● BLOK TEKS

===

Antasari—kala itu melapor ke Bareskrim Mabes Polri untuk menanyakan kriminalisasi kasus yang membuatnya mendekam di penjara selama 8 tahun—menyebut nama Yudhoyono sebagai otak di balik kasusnya. Sebab sebelum ia ditangkap, kata Antasari, Yudhoyono menyuruh Hary Tanoesoedibjo, pengusaha media dan pendiri Partai Perindo, buat memintanya untuk tidak menahan Aulia Pohan, orangtua Annisa Pohan, istri Agus.
Perseteruan antara Antasari Azhar dan Susilo Bambang Yudhoyono bisa dibaca dalam laporan khusus Tirto tentang Peluru Antasari Azhar di Pilkada DKI JakartaPada hari pencoblosan, pasangan Agus-Sylvi kalah di tempat pemungutan suara masing-masing. Dalam pemantauan reporter Tirto di tempat Agus mencoblos, yakni TPS 06 Jalan Cibeber I, Kebayoran Baru, pensiunan tentara ini kalah. Dari hasil penghitungan suara, Agus-Sylvi hanya memperoleh 127 suara. Ia dikalahkan oleh pasangan Ahok-Djarot yang mendapatkan 286 suara.
Suara di TPS 103 Komplek Billymoon, Pondok Kelapa, Duren Sawit, tempat Sylviana mencoblos juga memenangkan Ahok-Djarot. Agus-Sylvi hanya memperoleh 88 suara sementara paslon nomor dua meraup 248 suara.
Menanggapi pidato kekalahan pasangan Agus-Sylvi, Sekjen Partai Demokrat Hinca Panjaitan tak mau banyak komentar. Dia cuma mengatakan Partai Demokrat maupun partai pendukung Agus-Sylvi menerima kekalahan tersebut.
“Seorang calon pemimpin besar begitu legowo. Dan orang-orang Demokrat legowo, lho. Pak SBY kemarin legowo, padahal belum 24 jam,” kata Hinca.
“Dari partai pengusung baik-baik saja. Justru sama-sama saling legowo,” ia menambahkan.

===

● BARIS YANG DIBERIKAN
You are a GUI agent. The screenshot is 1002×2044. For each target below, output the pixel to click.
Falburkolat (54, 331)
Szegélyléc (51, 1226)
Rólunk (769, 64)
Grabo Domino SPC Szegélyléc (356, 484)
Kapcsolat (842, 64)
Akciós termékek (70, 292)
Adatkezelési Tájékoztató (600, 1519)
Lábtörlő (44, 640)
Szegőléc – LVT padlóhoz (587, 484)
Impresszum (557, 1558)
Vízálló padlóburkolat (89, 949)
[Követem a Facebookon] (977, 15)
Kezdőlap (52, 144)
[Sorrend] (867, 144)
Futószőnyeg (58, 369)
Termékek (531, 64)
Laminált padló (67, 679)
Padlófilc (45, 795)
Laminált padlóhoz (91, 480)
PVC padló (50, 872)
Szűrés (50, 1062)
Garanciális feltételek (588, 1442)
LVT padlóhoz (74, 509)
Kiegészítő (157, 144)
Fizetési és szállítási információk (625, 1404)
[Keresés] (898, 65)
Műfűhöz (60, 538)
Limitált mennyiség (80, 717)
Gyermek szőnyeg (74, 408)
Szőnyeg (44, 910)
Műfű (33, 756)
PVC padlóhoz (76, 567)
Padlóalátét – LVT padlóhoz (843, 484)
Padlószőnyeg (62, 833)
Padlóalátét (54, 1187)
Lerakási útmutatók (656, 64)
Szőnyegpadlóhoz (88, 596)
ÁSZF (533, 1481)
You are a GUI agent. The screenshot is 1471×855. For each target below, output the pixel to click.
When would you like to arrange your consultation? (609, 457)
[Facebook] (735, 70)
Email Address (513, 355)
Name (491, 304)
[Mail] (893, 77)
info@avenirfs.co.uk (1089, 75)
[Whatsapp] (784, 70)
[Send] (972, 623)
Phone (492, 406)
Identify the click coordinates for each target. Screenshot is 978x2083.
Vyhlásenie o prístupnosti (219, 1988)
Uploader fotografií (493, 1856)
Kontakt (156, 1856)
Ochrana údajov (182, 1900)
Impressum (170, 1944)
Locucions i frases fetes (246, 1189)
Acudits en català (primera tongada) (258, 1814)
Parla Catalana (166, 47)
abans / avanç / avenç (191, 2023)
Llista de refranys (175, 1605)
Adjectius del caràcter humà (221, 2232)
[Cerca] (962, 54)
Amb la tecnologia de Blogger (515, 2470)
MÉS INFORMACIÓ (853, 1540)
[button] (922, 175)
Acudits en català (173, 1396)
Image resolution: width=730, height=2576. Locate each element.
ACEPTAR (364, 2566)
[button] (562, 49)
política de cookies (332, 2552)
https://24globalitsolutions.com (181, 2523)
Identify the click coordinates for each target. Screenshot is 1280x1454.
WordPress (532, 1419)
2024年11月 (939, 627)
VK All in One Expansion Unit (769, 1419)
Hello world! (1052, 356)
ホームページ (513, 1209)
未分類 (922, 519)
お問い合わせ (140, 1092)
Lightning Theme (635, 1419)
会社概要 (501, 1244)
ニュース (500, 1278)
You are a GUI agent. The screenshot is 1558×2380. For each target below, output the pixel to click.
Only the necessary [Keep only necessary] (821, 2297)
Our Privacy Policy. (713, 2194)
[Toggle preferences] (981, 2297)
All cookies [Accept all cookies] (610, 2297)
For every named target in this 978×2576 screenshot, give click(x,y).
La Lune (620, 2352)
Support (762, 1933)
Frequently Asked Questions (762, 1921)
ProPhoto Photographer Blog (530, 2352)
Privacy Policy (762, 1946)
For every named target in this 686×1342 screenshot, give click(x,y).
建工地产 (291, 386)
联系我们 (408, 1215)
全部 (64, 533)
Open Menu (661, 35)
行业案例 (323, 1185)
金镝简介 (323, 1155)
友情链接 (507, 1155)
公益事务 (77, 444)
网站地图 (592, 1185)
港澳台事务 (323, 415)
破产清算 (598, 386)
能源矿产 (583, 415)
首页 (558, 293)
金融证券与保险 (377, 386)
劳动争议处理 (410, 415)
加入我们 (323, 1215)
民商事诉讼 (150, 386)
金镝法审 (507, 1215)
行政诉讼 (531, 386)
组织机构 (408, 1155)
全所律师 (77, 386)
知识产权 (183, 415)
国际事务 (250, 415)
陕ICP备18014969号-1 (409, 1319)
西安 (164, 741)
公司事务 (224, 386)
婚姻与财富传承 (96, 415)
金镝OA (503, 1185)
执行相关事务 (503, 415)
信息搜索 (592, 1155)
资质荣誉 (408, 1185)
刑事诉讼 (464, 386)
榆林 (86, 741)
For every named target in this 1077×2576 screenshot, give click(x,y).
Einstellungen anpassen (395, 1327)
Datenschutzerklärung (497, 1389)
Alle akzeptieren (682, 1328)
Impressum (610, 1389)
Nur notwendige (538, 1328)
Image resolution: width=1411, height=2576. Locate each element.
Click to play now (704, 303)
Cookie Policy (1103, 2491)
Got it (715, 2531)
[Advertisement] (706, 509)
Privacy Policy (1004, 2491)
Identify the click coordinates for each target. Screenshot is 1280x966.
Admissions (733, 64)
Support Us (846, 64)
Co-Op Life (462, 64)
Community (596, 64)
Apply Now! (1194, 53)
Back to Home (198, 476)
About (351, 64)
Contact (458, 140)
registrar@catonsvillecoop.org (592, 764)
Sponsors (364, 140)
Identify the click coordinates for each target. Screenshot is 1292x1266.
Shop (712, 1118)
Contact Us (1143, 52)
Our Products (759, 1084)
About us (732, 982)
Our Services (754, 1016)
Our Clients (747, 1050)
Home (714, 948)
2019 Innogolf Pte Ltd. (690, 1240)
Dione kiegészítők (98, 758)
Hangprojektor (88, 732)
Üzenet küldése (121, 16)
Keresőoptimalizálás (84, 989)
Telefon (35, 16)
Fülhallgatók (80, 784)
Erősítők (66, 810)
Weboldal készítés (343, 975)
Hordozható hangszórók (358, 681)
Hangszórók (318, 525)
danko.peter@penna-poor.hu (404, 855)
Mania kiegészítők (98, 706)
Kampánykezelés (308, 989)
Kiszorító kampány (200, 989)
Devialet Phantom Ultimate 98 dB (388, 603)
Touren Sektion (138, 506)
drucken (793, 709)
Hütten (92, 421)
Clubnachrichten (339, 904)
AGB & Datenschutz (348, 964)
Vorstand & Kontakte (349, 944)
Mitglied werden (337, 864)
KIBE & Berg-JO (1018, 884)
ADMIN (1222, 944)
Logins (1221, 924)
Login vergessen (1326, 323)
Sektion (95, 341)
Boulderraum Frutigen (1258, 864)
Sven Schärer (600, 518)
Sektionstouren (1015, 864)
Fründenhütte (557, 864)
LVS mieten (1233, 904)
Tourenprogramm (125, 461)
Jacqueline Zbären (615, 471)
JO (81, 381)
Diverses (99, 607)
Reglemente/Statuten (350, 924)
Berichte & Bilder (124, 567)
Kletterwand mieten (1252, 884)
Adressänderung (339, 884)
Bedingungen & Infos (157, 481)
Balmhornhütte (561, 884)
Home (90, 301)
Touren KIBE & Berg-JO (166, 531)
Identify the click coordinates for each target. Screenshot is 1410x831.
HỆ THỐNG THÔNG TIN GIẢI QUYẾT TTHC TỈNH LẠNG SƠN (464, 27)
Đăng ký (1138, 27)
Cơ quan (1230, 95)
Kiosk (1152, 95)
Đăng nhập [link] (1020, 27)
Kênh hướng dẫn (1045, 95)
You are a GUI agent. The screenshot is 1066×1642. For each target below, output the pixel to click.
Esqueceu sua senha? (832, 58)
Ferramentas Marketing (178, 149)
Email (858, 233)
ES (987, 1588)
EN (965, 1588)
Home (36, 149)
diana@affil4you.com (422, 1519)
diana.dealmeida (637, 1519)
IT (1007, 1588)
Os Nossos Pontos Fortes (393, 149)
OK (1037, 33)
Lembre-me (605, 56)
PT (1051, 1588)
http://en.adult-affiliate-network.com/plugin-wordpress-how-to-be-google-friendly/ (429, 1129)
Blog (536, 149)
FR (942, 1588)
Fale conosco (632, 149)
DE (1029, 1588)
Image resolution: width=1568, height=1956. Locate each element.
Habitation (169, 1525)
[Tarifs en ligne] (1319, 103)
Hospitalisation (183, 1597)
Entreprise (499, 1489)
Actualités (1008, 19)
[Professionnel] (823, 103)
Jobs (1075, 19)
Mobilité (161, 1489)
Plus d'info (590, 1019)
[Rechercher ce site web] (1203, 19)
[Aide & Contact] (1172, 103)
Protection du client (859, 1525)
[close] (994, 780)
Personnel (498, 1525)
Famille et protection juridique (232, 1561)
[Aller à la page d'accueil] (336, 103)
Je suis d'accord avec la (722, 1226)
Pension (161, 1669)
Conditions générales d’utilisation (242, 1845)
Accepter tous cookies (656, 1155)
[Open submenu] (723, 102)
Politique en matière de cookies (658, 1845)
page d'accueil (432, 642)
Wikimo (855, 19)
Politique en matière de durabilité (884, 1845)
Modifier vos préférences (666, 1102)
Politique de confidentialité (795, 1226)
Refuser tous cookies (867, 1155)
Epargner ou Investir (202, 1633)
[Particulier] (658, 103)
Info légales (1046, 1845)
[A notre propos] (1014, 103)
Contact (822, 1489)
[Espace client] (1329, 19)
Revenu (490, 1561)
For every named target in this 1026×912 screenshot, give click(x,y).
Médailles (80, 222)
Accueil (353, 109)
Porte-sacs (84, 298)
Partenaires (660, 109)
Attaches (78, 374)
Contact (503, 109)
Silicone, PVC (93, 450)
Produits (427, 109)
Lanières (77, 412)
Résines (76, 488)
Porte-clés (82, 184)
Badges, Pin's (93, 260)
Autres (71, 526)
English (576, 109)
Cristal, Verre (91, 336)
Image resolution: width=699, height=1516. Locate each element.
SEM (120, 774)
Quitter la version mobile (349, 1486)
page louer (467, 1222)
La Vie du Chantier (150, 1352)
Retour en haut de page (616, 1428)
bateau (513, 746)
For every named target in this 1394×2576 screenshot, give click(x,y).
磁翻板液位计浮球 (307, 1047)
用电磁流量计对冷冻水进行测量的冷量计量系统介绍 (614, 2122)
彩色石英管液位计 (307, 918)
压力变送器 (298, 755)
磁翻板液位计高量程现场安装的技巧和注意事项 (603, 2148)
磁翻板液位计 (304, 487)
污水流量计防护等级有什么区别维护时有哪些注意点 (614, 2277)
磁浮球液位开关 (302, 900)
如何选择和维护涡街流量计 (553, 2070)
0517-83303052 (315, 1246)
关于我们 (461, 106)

===

● PERINTAH LATIHAN
Bisakah Anda menyalin persis bagian teks di atas tentang kekalahan Agus-Sylvi di Pilkada DKI, mulai dari "Menanggapi pidato kekalahan" dan berakhir pada "menerima kekalahan tersebut."?

● HASIL
Menanggapi pidato kekalahan pasangan Agus-Sylvi, Sekjen Partai Demokrat Hinca Panjaitan tak mau banyak komentar. Dia cuma mengatakan Partai Demokrat maupun partai pendukung Agus-Sylvi menerima kekalahan tersebut.